TO DO =>
(1) In the article below on Australia's industrial relations laws, what was Labor's industrial relations package called?
(2) Name every politician the industrial relations article below mentions by full name.
(3) Extend the article on Australia's industrial relations laws, starting after its last sentence.

READING TEXT =>
───

The deepening economic crisis has heightened fears that the proposal to guarantee a role for the unions through a new collective bargaining system will drive up wage levels and drive down employment.
While this assertion seems quite justifiable, it is wrong to conclude that these retrograde laws are only a cause for concern because the economic tide has gone out.
It is true that Labor's Forward with Fairness industrial relations package was floated in the buoyant economic environment leading up to the 2007 federal election. But this doesn't mean, as former Howard government treasurer and now Opposition backbencher Peter Costello seems to be suggesting, that it is legislation for the good times. It is seriously flawed and potentially damaging, no matter whether the times are good or bad.
This is the point Opposition Leader Malcolm Turnbull is missing as he thrashes about, trying to find a conservative response to the Fair Work laws that are being driven with political astuteness by Deputy Prime Minister and Workplace Relations Minister Julia Gillard.
At each turn in the debate about the merits of her legislation, Gillard has been able to successfully force Turnbull and many of his colleagues to confront the electoral disaster triggered by the Howard government's Work Choices laws.
This has now reached a stage where Turnbull needs no encouragement to publicly declare not only that Work Choices is dead but that this is the will of the electorate.
While the premise underpinning Work Choices was fundamentally sound - to encourage more flexibility and freedom of choice in the workplace - it was managed badly by the Coalition. But even then it was the well crafted and highly emotive union media campaign rather than the shortcomings of the system that drove a stake through the heart of the former government. Nevertheless, capitalising on the mixture of guilt and depression that has hung over the conservatives since then, Gillard has argued that her legislation should be unopposed because it received the mandate of the electorate in 2007.
The electorate, whipped into a frenzy by the combined efforts of the union movement and the then Labor Opposition, was clearly confused, concerned and even angry about Work Choices. But was the electorate's rejection of Work Choices at the ballot box an automatic endorsement of Labor's industrial relations reforms now before the Senate?

───

EXTRACTED DATA =>
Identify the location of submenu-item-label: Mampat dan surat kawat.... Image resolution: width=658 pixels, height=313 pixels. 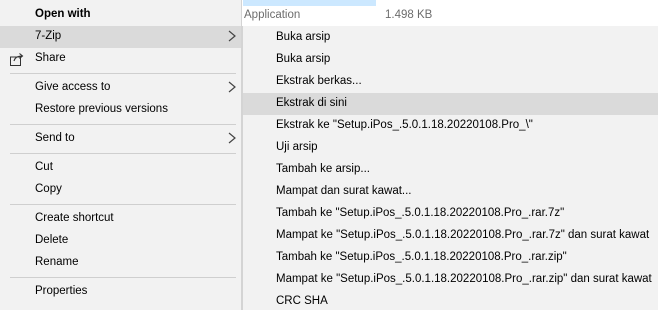
(344, 191). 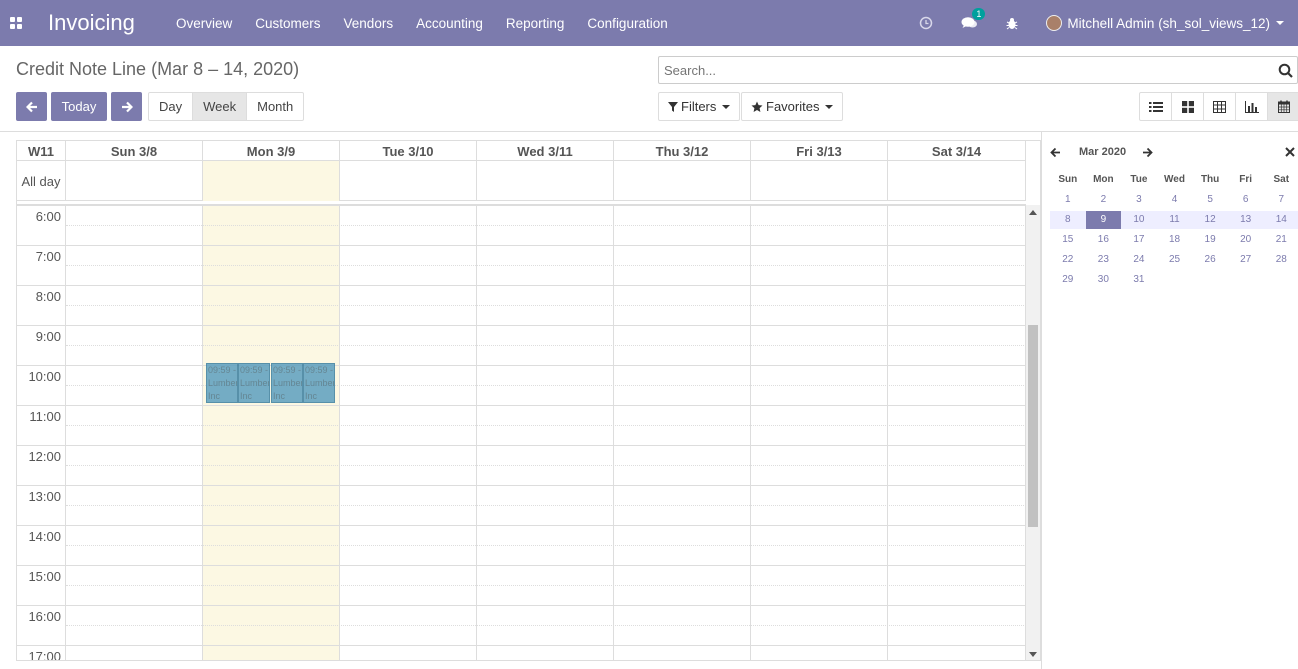 What do you see at coordinates (957, 151) in the screenshot?
I see `day-header-sat: Sat 3/14` at bounding box center [957, 151].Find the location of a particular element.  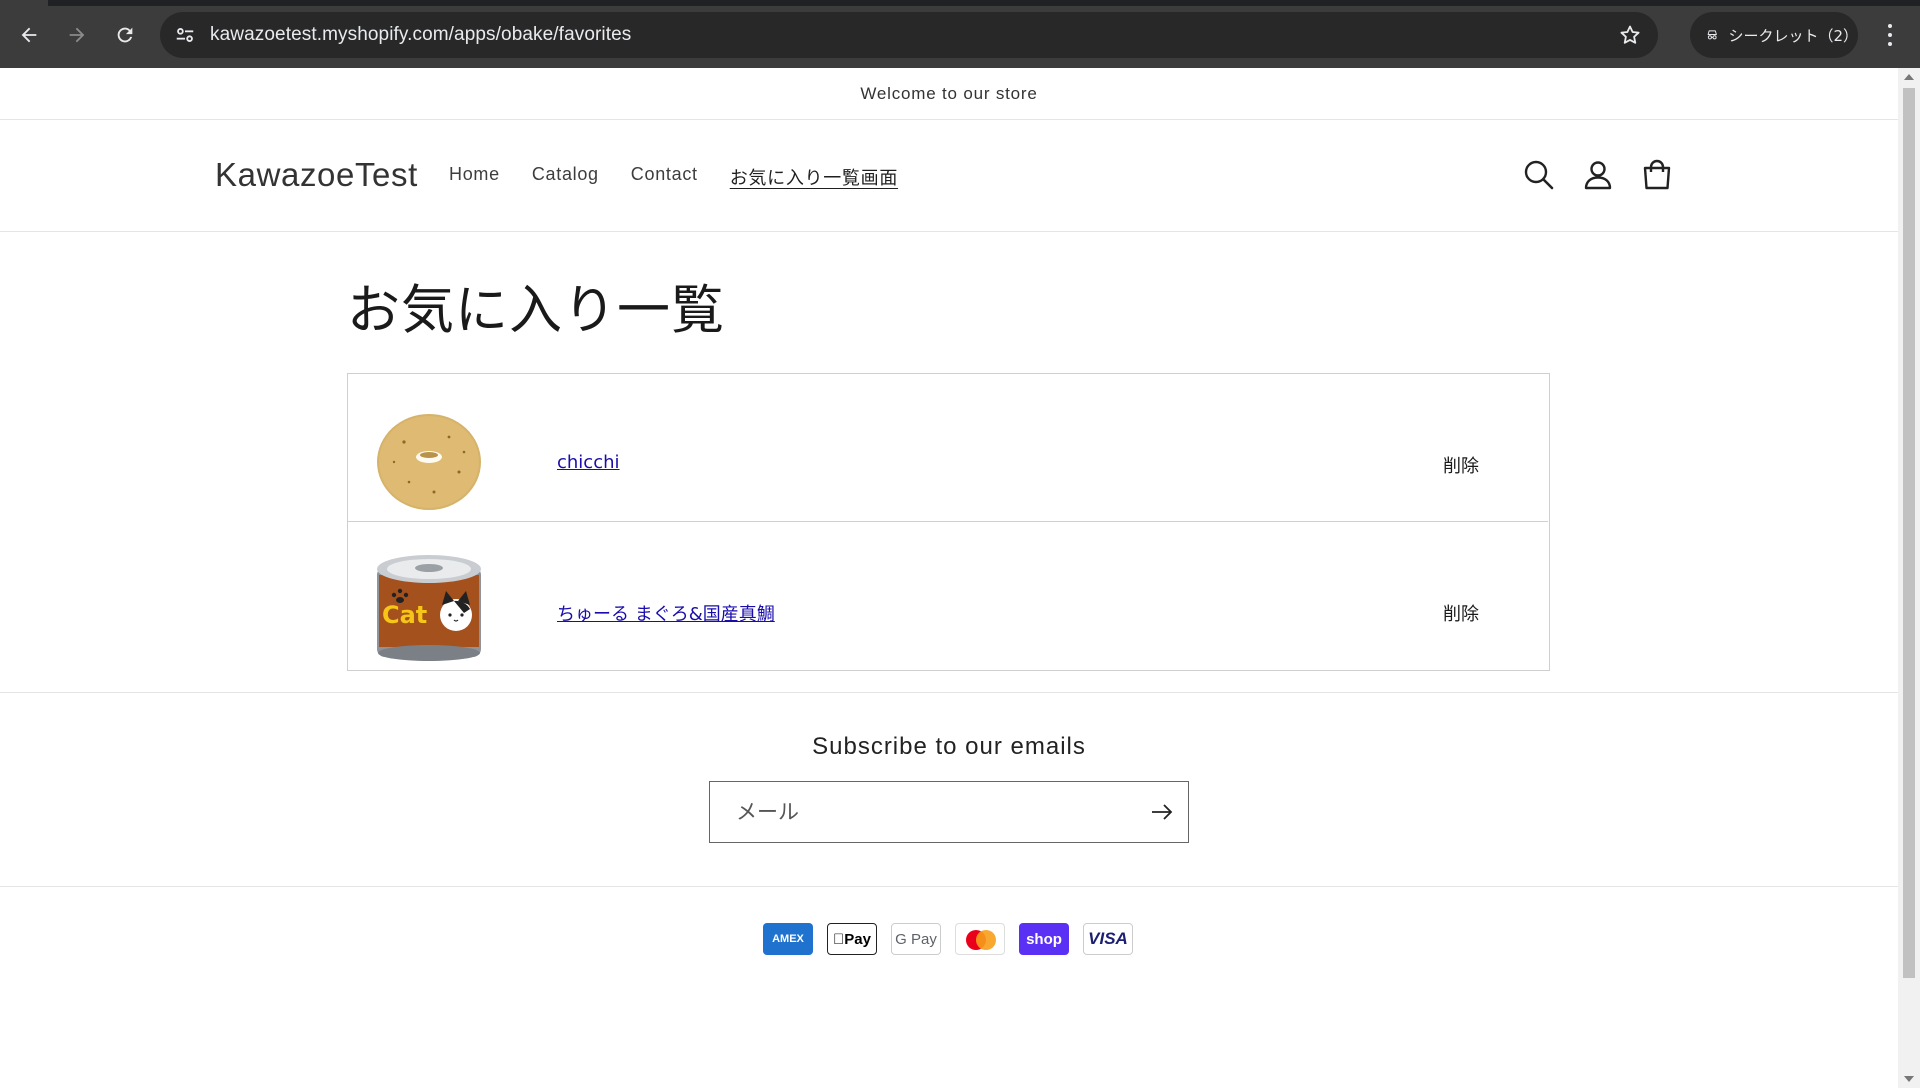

───

ANSWER SET =>
(1) Forward with Fairness

(2) Peter Costello, Malcolm Turnbull, Julia Gillard

(3)
This is a crucial point, because it has become quite clear since the legislation was unveiled last November that a number of key components of this package, particularly relating to enhanced union power and limits on employee privacy, were not canvassed in the original policy. But this is being underplayed by the Opposition.
Instead, it is whingeing because Gillard is ignoring its calls for discussions on amending the legislation unless it promises to respect the Government's mandate to pass the Fair Work Bill.
Opposition workplace relations spokesman Michael Keenan told The Australian last week that if Gillard "was remotely interested in us she wouldn't have put that precondition on talks". The Opposition had consistently said its door was open for the Government to discuss the bill, but so far Gillard had not taken up that offer, he added. Keenan should grow up. Gillard couldn't care less about the Opposition and is concentrating her efforts on the Senate independents and the Greens. And it is probably just as well, because tweaking this legislation with a few benign amendments would not alter its basic thrust, but it would signal that the Opposition accepts its legitimacy.
Instead of pussyfooting around, Turnbull should challenge Labor to test its mandate claim by putting the unexpurgated version of its industrial relations policy back to the voters at the federal election due next year, and take its industrial relations legislation off the table in the meantime.